Over the past few months the group has gained a bit of notoriety for several other high-profile hacks, including ones against Monsanto, the U.S. Military, the Arizona Department of Public Safety, the City of Orlando, Sony and its PlayStation Network and several foreign governments. They also announced they would begin to take on oil companies in the near future.
Details are fairly scarce at the moment, but here’s what we know. Fox News notes:
Earlier in the day, the FBI executed search warrants at the New York homes — two in Long Island, N.Y., and one in Brooklyn, N.Y. — of three suspected members of Anonymous, FoxNews.com reported.

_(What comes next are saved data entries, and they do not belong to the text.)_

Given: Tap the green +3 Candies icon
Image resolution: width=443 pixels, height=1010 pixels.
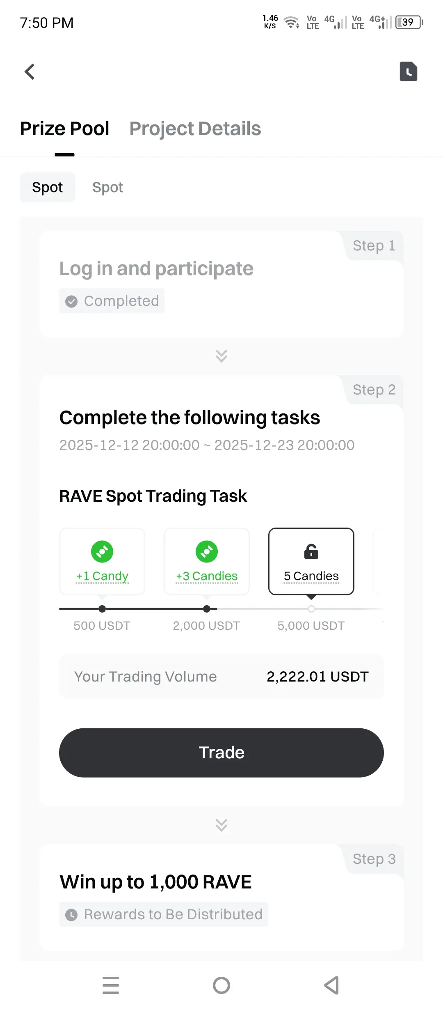Looking at the screenshot, I should pyautogui.click(x=207, y=551).
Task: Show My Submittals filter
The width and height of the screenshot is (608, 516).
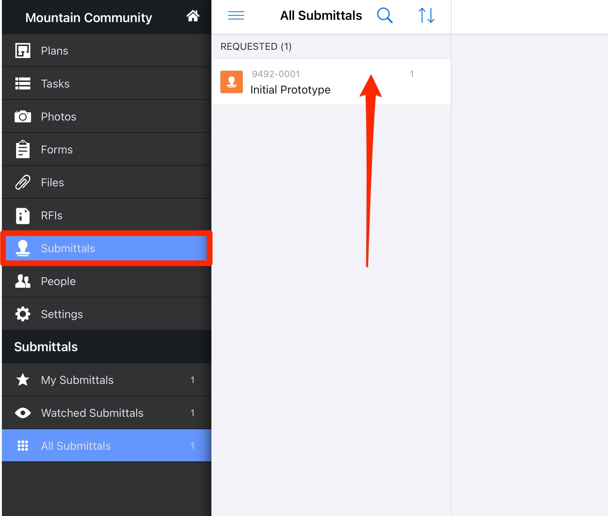Action: [107, 380]
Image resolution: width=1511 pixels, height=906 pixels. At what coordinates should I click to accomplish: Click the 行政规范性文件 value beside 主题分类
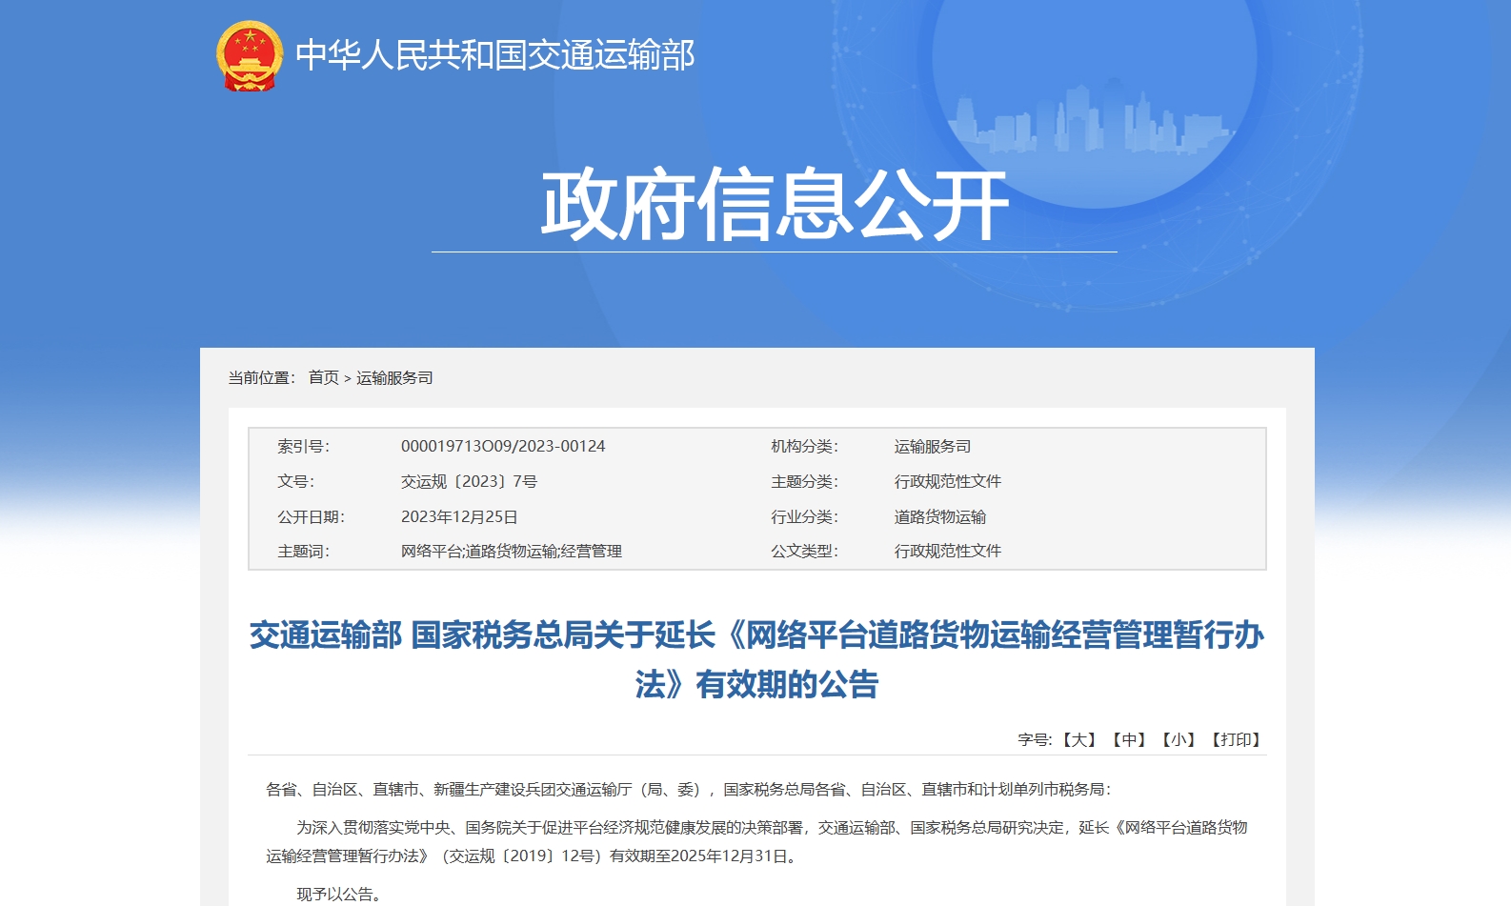948,482
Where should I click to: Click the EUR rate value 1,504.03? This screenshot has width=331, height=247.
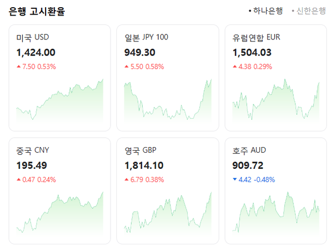pyautogui.click(x=252, y=52)

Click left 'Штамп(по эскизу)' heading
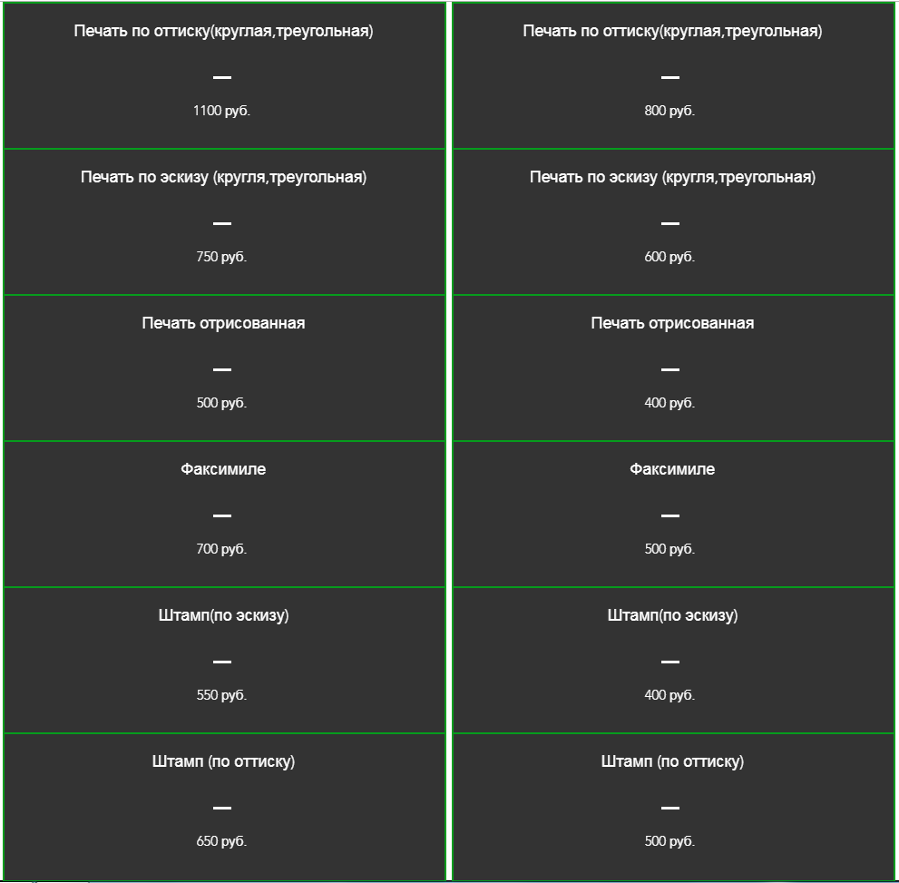[x=223, y=615]
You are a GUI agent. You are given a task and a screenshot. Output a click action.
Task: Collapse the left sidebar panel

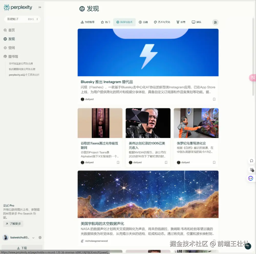click(40, 7)
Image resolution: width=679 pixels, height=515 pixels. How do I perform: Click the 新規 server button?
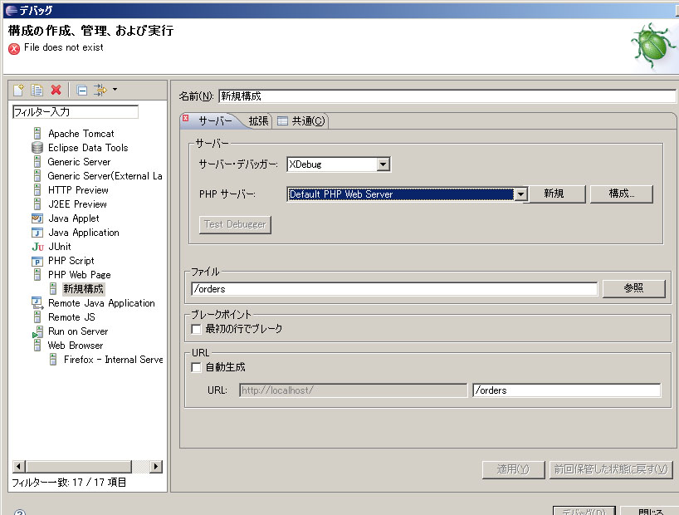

More than 10 FBI agents arrived at the Baldwin, N.Y., home of Giordani Jordan with a search warrant for computers and computer-related accessories, removing at least one laptop from the premises.
FROM TPM, which has more details: Those arrested today, according to the FBI, are: Scott Matthew Arciszewski, 21, Christopher Wayne Cooper, 23, aka “Anthrophobic;” Joshua John Covelli, 26, aka “Absolem” and “Toxic;” Keith Wilson Downey, 26; Mercedes Renee Haefer, 20, aka “No” and “MMMM;” Donald Husband, 29, aka “Ananon;” Vincent Charles Kershaw, 27, aka “Trivette,” “Triv” and “Reaper;” Lance Moore, 21; Ethan Miles, 33; James C. Murphy, 36; Drew Alan Phillips, 26, aka “Drew010;” Jeffrey Puglisi, 28, aka “Jeffer,” “Jefferp” and “Ji;” Daniel Sullivan, 22; Tracy Ann Valenzuela, 42; and Christopher Quang Vo, 22. An additional individual’s name was being withheld.
This is the biggest arrest related to an ongoing and ramped-up effort by law enforcement officials around the world to crack down on hackers.
The Metropolitan Police in London arrested the first alleged member of another hacker group, LulzSec, on June 20th, a 19-year-old teen named Ryan Cleary. Subsequent sweeps through Italy and Switzerland in early July led to the arrests of 15 more people — all between the ages of 15 and 28 years old.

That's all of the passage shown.